■ **Problem description**
The entries below should be set down again exactly, with every picture left out.

(Collected data entries)

===============

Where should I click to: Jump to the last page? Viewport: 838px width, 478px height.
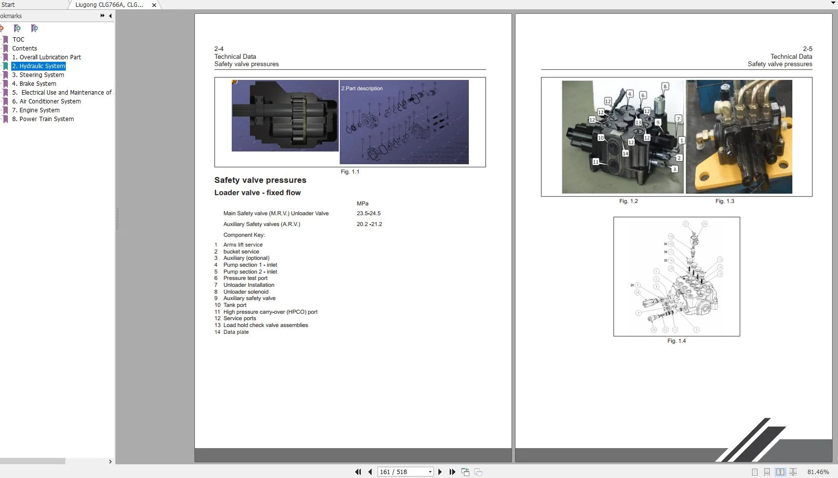click(x=452, y=472)
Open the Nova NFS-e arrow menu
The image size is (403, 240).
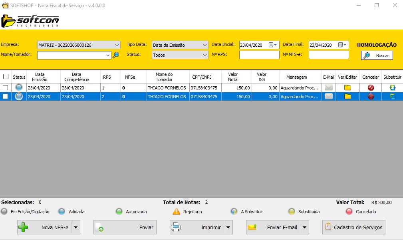click(x=75, y=227)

===============

■ **Response to this task**
Where should I click to: Jump to the last page? Viewport: 838px width, 478px height.
click(x=452, y=472)
Open the Nova NFS-e arrow menu
The image size is (403, 240).
click(x=75, y=227)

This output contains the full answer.